Recognized as an award-winning Oracle partner, we have delivered innovative solutions across Defense, Intelligence, Civilian, Health IT, and Tribal sectors. Our highly certified experts build systems that drive efficiency, accelerate modernization, and ensure mission outcomes with certainty.

We offer competitive pay, comprehensive health, dental, and vision insurance, paid life insurance, paid time off, 11 paid holidays, performance bonuses, tuition reimbursement, unlimited training, and the opportunity to thrive in a collaborative, flexible, and innovative environment.

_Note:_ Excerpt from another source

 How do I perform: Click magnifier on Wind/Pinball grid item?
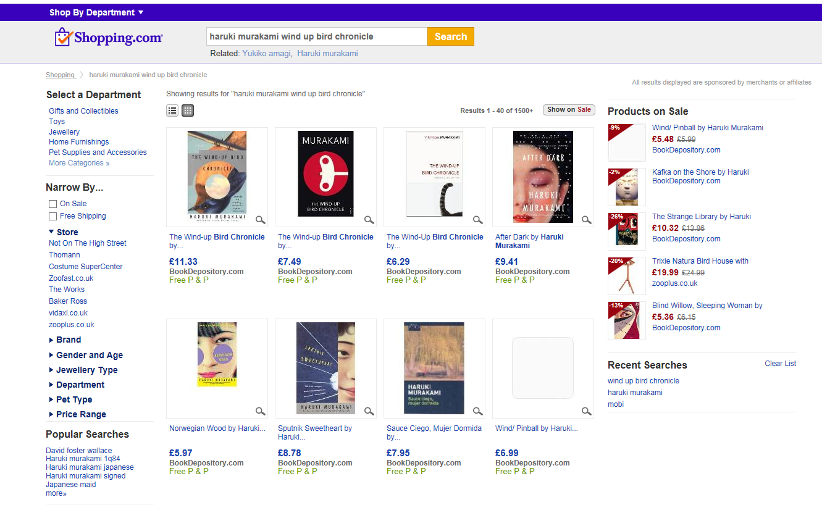click(x=586, y=411)
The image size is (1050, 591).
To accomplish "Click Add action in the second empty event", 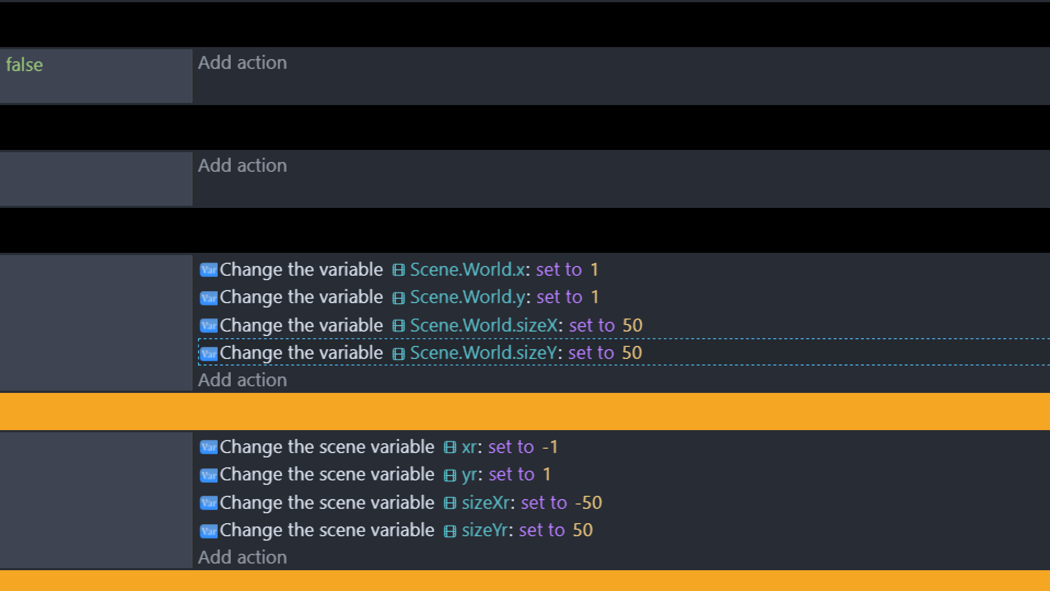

For more information, visit .

About the role

Concept Plus is seeking a SOC Manager to provide strategic leadership and operational oversight for the Enterprise Cybersecurity Operations Support Team. This role is responsible for leading a small team of analysts, directing cyber defense operations, and ensuring continuous protection of mission critical information systems. The SOC Manager drives compliance with FISMA/NIST requirements, DoW cybersecurity mandates, and organizational security policies while advancing the maturity, efficiency, and responsiveness of the SOC. This position is key to maintaining situational awareness, coordinating incident response, and strengthening the customer's overall cyber defense posture.

What you'll do

• Lead, mentor, and develop the SOC analyst team, fostering a mission ready, disciplined, and high performance environment in support of Department of War cybersecurity operations.
• Establish strategic objectives for SOC operations, ensuring processes, staffing, and capabilities align with DoW priorities, cybersecurity policy, and federal compliance requirements.
• Serve as the primary operational lead for enterprise cyber defense monitoring and incident management, coordinating with senior DoW stakeholders to maintain cybersecurity readiness.
• Oversee real time detection, triage, and analysis of cyber events; guide escalation, containment, and remediation actions; and direct major incident response activities in coordination with the ISSM to ensure continuity of operations.
• Ensure accurate correlation, validation, documentation, and tracking of security events, trends, and recommended defensive actions to bolster mission assurance across DoW systems.
• Manage enterprise cybersecurity tools-including SIEM, IDS/IPS, HIPS/HBSS, packet capture, filtering, and vulnerability scanning platforms-to ensure operational readiness and alignment with Department of War cybersecurity standards.
• Conduct continuous assessments of network and system security posture, reviewing deployments and configuration changes for operational risk and compliance with DoW cybersecurity directives.
• Lead threat intelligence and vulnerability management activities, ensuring timely application of IAVM and DISA VDP requirements and providing actionable intelligence for defensive operations.
• Refine detection signatures, correlation logic, and monitoring methodologies based on Department of War threat intelligence and known adversary TTPs.
• Advise on cybersecurity architecture, defensive tool configurations, and capability enhancements to support Defense in Depth strategies across DoW information systems.
• Develop, maintain, and enforce SOC policies, procedures, and operational playbooks in accordance with Department of War and federal cybersecurity standards.
• Identify opportunities to automate, streamline, or modernize SOC workflows, evaluating emerging technologies that enhance operational effectiveness and improve the DoW cyber defense posture.

Required Qualifications

• US Citizen
• Bachelor's degree in Computer Science or related field.
• 5+ years of experience in security operations or cyber defense roles, including
• 2+ years of leadership or supervisory experience.
• Proven experience supporting environments governed by FISMA/NIST and DoW cybersecurity requirements.
• Strong understanding of TCP/IP, system administration, OSI model, Zero Trust, defense in depth, and common security technologies.
• Hands on experience with enterprise security tools, including AV, IDS/IPS, HIPS/HBSS, packet capture, and network forensics.
• Experience using ACAS, SPL (Splunk), KQL (Sentinel), and applying malware analysis concepts.
• Ability to obtain or maintain a Secret clearance.
• DoD 8140 Certification Requirements
• • IAT Level III baseline certification required: CISSP (or equivalent).
  • Compliant for CSSP Analyst within 6 months of hire (CEH, CySA+, GCIA, GCIH, GICSP, PenTest+, Cloud+, CFR, CCNA Cyber Ops, SCYBER).

Preferred Qualifications

• Microsoft Security Operations Analyst certification.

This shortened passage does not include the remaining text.